The Irish love Australia, from the people to the weather and the beaches. Now that everyone's watching Kath and Kim, Donald Clarke wonders what all the fuss is about.
What is it with the Irish middle class and the Antipodes? On the rare occasions that their mouths are not jammed full of polenta and kumquats, the Celtic bourgeoisie can usually be found comparing their own excellent country unfavourably with the land that brought us Yahoo Serious and Pauline Hanson. Everyone's so laid-back there. The weather is just divine. The beaches are heavenly. And don't you just love - wait for it - the bahbies? (For some reason, everybody who has holidayed there seems to find it knee-slappingly hilarious to pronounce the popular abbreviation for barbecue in a bad Australian accent. My advice is to feign incomprehension until they say the word properly.)
Let me make it clear that I have nothing whatsoever against Australia or its citizens.
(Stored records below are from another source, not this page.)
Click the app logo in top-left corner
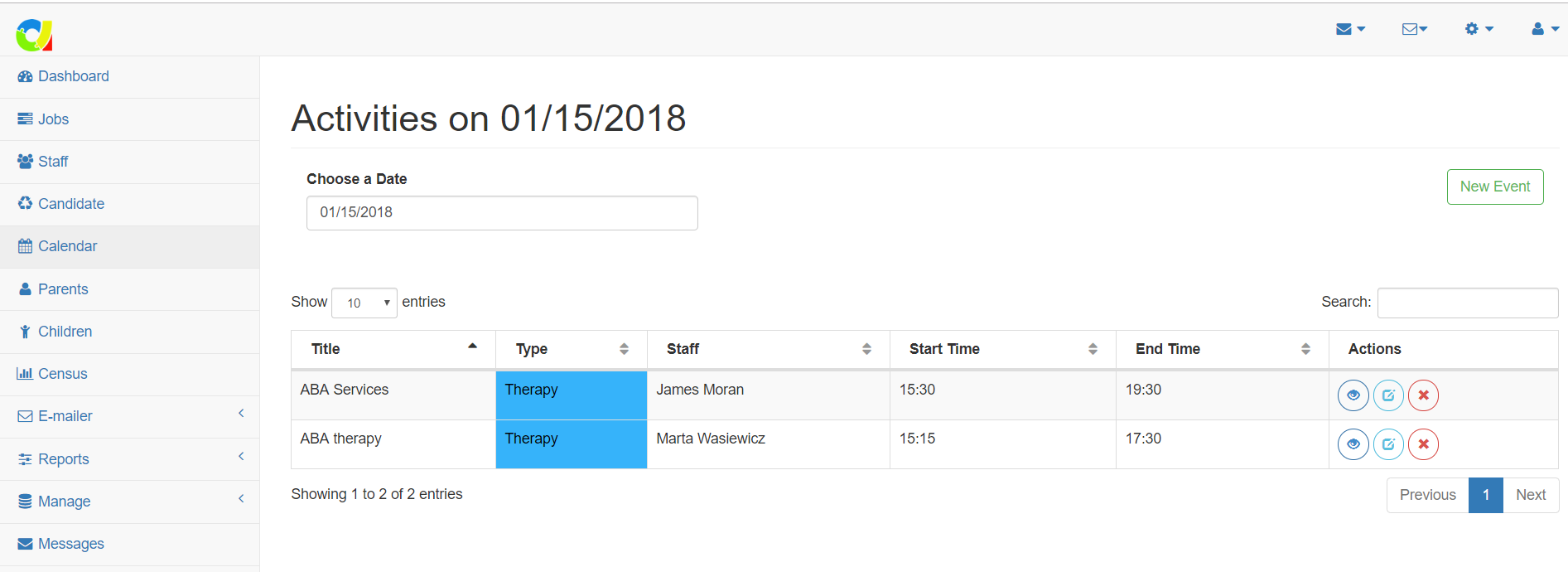 tap(34, 35)
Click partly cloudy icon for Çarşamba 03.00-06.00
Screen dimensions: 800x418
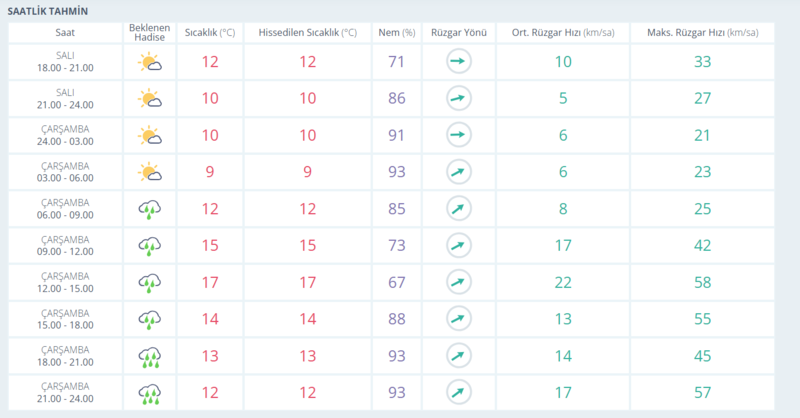tap(150, 172)
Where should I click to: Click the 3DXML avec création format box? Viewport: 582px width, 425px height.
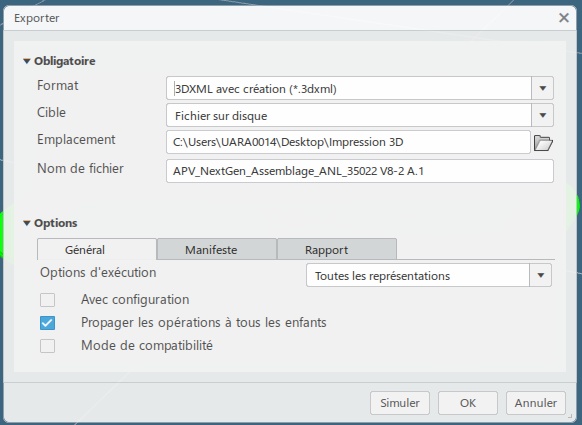349,88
The country has produced many great artists and thinkers - Robert Hughes, Germaine Greer, Nick Cave - and I choose to draw no conclusions from the fact that so few of them remain in the southern hemisphere after achieving fame.
I just wish the Irish - and, for that matter, the British, who are even worse in this regard - would stop whingeing about wanting to emigrate to the wretched place. You know where it is, for Pete's sake. Just keep digging until you smell Vegemite. Nobody will miss you.
So what, exactly, is the appeal? Many commentators trace the surge in enthusiasm for moving to the bottom of the planet back to the arrival of the soap opera Neighbours, in the mid 1980s. It seemed that the prospect of living in a version of Maida Vale with more ghastly weather - by which I mean blisteringly hot and very accommodating to giant insects - was a welcome one; by the decade's close, every corner of every wine bar echoed with paeans to the joys of eating outdoors in Melbourne. "The seafood crawls out of the ocean, dips itself in butter and lies right down on the charcoal," men with peeling noses told me. "You can't beat an Aussie bahbie. Ha ha!"
I'm sorry. I don't understand what you're saying. You can't beat a whatie what?
I suppose, to return to another argument put forward at dinner parties, Australians are indeed quite laid-back people. They may have voted the mean-spirited John Howard back into office. And, sure, one of the nation's loudest independent voices belongs to Mrs Hanson, a hatchet-faced fish-and-chip shop proprietor whose views on race would have unnerved Enoch Powell.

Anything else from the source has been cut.